The choice of illustration must be made with caution. The illustration must contain the right amount of information. Designers have frequently found that realistic pictures carry too much information for effective instruction [Winn, 1987].

There is no uniform theory or even design principle that states how to use pictures in all learning situations. It is very much dependent on the task. The saying that "a picture is worth more than a thousand words" is not always true [Winn, 1987]. Levin [Levin, 1989] joins the cautious choir and states: "Two things that we have learned from research on pictures in text are that pictures are not uniformly effective in all prose-learning situations, and that not all types of pictures are equally effective."

Mayer and Sims [Mayer & Sims, 1994] also found that there are differences between people with different cognitive abilities, e.g. people with high spatial ability seem to a greater extent to be more able to enhance learning with the help of visualisations.

5.3. Animations

In many computer-based instructional products animations have become popular. Unfortunately, the animations are often used to impress rather than to teach [Rieber, 1990a].

There is a lack of theoretical foundation for the use of animations in computer-based instruction. Animated graphics represent a subset of instructional graphics but to which extent animations depart from and coincide with static visuals is questioned [Rieber, 1990a].

There has not been very much research done on how, if at all, animations can facilitate learning. However there are some studies [ChanLin & Chan, 1996; Mayer & Anderson, 1992; Mayton, 1991; Poohkay & Szabo, 1995; Rieber, 1990b; Rieber, Boyce, & Assah, 1989]. The problem is that the results are inconsistent.

Rieber [Rieber, 1990b] shows that animations facilitate learning for children (under certain conditions) but not for adults [Rieber, Boyce, & Assah, 1989]. On the other hand there is for example the study by Mayton [Mayton, 1991] which suggests that the use of animations in computer-based tutorials can be beneficial for adults.

Even though the results from the research on animations in instructional material are mixed to some degree, there still appears to be significant potential for the use of animations in computer-based instruction [Milheim, 1993].

Palmiter and Elkerton found in a study [Palmiter & Elkerton, 1993] that in a condition of text only, users spent less time learning a different, but similar, task than did the users furnished with animations.

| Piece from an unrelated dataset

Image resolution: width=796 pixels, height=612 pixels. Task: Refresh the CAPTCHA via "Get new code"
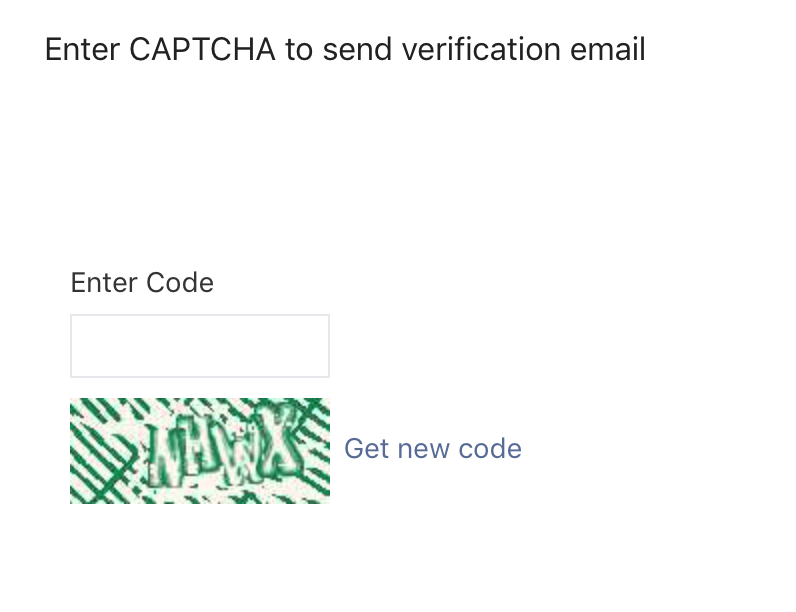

This suggests that the ability to transfer knowledge is suppressed by the animation.

In contrast to static graphics, animated graphics can show information about two important visual attributes: motion and trajectory. Animations can provide information about an object’s motion, if it is moving, if the motion is changing, and how it is moving (path, patterns, etc.). They can also show information about which way the object is moving [Rieber, 1996].

Milheim has put together a set of guidelines [Milheim, 1993] on how to design and use animations in instructional material. Some of these guidelines are:

As can be seen these guidelines are quite common-sense though most of them founded on studies. This illustrates one of the problems with research about animations, it seems rather complicated to reach beyond what is self evident.

6. Problems Focused

It is fairly well established that visual instruction aids are very powerful means for enhancing learning [Wærn, 1995].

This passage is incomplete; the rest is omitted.